## Page excerpt
╭──

McCulloch wrote:I seem to be missing what you guys are seeing. "There was evening and there was morning the nth day". This formula shouts out, "Hey, these are literal days, with evenings and mornings."
You may be missing that Genesis 1 and 2
read like poetry (at least in the original Hebrew). This repetitive formula - 'there was evening and there was morning' - is a literary device used in classical Hebrew. The Psalms are full of such repetitive formulae - read any Psalm, and you will find places where the author writes something, and then repeats it in a slightly different fashion. Translation obviously doesn't do Genesis justice this way, but you wouldn't go around saying that you can prove Robert Frost wrong because those two roads diverging in a wood didn't
really exist, or that he didn't
actually take the one less-travelled.
McCulloch wrote:Openmind wrote:Even if someone has been raised on the idea of "1 day = possibly millions of years" someone originally would have seen the idea as necessary in order to preserve any true degree of respectability.
Fact is...they can argue the metaphorical day, but they only do so in order to fit in with accepted and irrefutable scientific evidence.
Is this honest? Is this intellectually valid? Doesn't this kind of thinking lead to Spong-like denial of even the resurrection?

╰──

## Recorded information
╭──

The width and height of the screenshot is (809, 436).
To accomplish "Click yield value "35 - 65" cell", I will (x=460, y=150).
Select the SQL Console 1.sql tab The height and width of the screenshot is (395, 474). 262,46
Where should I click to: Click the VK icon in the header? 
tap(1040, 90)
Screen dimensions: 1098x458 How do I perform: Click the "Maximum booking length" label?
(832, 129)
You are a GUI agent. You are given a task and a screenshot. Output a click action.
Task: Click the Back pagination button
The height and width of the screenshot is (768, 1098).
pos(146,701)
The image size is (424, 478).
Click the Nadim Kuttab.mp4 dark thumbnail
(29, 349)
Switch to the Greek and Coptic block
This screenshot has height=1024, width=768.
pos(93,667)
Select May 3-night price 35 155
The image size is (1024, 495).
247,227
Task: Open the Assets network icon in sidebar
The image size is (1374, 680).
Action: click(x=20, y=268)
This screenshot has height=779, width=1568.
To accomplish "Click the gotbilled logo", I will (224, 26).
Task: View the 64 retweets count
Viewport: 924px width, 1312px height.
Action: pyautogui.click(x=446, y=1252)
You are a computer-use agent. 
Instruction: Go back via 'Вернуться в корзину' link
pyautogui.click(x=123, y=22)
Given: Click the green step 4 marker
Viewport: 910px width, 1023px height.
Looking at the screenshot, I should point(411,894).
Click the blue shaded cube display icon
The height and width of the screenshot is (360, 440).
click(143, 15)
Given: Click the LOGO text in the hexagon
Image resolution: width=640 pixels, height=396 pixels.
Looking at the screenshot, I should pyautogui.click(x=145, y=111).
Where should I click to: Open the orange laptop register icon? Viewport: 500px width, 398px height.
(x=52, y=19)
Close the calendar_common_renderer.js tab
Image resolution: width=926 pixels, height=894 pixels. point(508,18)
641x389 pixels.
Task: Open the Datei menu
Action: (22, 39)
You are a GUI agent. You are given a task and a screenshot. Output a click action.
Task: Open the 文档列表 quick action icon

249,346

╰──

## Check your understanding
1) Answer these questions about the forum excerpt:
(a) Which formula does McCulloch quote as proof that the days are literal?
(b) In what language does the reply say Genesis 1 and 2 read like poetry?
(c) Which book does the reply call full of repetitive formulae?
2) Output the forum excerpt exactly, from "McCulloch wrote:Openmind wrote:Even" down to "irrefutable scientific evidence.".
The entries play no part in this work.

## Solutions for each task
1)
(a) "There was evening and there was morning the nth day."
(b) The original Hebrew.
(c) The Psalms.

2)
McCulloch wrote:Openmind wrote:Even if someone has been raised on the idea of "1 day = possibly millions of years" someone originally would have seen the idea as necessary in order to preserve any true degree of respectability.
Fact is...they can argue the metaphorical day, but they only do so in order to fit in with accepted and irrefutable scientific evidence.